Segment Start: MATERIAL SUPPLIED

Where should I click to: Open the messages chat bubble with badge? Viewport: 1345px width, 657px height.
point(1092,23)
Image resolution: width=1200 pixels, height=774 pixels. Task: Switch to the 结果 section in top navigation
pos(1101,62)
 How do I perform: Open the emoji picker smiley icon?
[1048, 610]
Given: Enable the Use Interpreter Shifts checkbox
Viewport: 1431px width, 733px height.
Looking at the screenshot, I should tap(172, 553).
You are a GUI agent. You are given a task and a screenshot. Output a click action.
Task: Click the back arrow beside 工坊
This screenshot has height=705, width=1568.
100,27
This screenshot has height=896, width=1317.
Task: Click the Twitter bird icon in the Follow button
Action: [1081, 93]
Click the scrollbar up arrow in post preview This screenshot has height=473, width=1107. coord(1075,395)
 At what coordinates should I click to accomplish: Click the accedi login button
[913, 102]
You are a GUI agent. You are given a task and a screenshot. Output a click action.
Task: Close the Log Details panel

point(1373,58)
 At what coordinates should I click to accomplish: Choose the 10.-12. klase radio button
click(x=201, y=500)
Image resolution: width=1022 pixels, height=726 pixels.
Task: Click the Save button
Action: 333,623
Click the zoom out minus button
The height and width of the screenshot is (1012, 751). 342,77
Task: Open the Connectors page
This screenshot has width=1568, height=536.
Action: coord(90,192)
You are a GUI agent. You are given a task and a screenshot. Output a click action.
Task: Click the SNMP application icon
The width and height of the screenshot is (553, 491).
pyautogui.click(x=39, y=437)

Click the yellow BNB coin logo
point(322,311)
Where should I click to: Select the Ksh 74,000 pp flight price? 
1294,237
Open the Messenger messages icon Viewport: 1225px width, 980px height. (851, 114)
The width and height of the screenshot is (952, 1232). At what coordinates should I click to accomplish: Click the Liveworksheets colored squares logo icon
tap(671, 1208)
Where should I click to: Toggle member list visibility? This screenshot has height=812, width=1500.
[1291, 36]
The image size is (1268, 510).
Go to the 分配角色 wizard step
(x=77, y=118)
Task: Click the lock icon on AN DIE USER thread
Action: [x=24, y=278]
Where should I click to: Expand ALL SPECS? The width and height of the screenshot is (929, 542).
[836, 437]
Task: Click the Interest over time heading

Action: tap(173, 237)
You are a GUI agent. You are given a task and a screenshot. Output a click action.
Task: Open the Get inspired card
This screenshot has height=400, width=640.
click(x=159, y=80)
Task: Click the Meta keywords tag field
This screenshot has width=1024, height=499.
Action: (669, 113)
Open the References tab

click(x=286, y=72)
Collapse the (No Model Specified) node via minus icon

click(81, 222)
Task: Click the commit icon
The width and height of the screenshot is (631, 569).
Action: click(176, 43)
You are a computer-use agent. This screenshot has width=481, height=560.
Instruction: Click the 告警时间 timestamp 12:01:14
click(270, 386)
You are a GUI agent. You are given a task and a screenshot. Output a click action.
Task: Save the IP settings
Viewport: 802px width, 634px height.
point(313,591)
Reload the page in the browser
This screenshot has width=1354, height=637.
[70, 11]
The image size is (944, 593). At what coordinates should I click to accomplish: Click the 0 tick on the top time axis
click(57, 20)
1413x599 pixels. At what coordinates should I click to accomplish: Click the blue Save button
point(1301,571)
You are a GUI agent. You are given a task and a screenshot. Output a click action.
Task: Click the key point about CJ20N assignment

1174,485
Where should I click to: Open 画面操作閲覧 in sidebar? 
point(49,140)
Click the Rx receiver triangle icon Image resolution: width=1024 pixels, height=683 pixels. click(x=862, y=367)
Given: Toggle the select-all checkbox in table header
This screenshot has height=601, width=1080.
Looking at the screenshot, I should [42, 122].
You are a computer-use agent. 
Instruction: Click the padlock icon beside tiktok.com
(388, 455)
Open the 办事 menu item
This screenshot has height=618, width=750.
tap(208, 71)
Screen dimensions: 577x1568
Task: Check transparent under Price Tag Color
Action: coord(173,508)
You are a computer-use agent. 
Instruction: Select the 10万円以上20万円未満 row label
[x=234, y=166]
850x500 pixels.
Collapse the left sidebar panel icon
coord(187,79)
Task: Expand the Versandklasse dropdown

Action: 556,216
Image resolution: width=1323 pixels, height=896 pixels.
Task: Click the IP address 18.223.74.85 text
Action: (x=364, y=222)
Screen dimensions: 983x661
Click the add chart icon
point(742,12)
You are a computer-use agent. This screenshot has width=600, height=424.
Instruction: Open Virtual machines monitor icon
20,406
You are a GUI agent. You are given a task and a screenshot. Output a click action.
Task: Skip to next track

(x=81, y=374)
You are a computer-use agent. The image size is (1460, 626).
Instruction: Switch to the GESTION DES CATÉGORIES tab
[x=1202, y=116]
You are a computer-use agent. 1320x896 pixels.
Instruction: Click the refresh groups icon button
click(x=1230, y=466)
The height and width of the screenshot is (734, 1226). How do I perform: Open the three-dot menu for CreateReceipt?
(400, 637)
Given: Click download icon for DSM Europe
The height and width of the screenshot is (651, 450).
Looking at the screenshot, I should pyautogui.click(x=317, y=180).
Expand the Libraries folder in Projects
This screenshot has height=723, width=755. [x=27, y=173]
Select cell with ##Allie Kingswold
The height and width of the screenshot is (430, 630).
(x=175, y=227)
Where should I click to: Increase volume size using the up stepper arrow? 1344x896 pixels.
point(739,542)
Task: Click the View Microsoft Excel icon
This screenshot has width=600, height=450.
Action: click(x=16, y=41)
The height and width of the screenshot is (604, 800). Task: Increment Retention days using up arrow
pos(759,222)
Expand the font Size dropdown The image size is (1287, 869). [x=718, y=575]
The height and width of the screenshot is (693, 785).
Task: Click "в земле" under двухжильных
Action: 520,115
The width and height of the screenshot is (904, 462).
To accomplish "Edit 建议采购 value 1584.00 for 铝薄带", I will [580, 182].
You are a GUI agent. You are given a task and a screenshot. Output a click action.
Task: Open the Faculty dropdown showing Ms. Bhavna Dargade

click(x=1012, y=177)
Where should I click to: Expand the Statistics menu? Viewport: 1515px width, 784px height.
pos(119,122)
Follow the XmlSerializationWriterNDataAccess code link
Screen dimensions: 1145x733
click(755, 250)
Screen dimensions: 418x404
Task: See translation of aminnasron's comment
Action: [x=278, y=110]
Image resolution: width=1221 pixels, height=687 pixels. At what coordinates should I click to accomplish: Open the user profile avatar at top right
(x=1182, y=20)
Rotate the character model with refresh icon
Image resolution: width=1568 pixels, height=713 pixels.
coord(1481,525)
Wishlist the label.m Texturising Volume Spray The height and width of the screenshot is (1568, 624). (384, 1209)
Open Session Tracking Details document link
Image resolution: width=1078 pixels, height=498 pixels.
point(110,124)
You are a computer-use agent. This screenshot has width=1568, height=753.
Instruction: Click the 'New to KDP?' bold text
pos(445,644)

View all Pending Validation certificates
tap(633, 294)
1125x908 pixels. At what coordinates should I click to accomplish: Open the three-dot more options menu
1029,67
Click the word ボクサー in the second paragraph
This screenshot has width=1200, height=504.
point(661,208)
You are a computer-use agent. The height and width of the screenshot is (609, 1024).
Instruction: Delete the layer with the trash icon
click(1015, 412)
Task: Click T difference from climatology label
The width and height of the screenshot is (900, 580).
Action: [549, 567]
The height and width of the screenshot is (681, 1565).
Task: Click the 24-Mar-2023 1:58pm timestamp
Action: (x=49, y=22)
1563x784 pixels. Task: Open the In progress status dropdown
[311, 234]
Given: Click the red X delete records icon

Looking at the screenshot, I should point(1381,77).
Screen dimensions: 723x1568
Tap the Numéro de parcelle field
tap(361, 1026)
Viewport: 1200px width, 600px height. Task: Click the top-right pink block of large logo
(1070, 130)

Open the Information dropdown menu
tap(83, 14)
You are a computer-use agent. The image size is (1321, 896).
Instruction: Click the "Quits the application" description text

Segment End: MATERIAL SUPPLIED

THE TASK: For every line of the records with the string "checkbox", add one to a tally; give the final tally alone.

RESULT FOR THIS EXERCISE: 2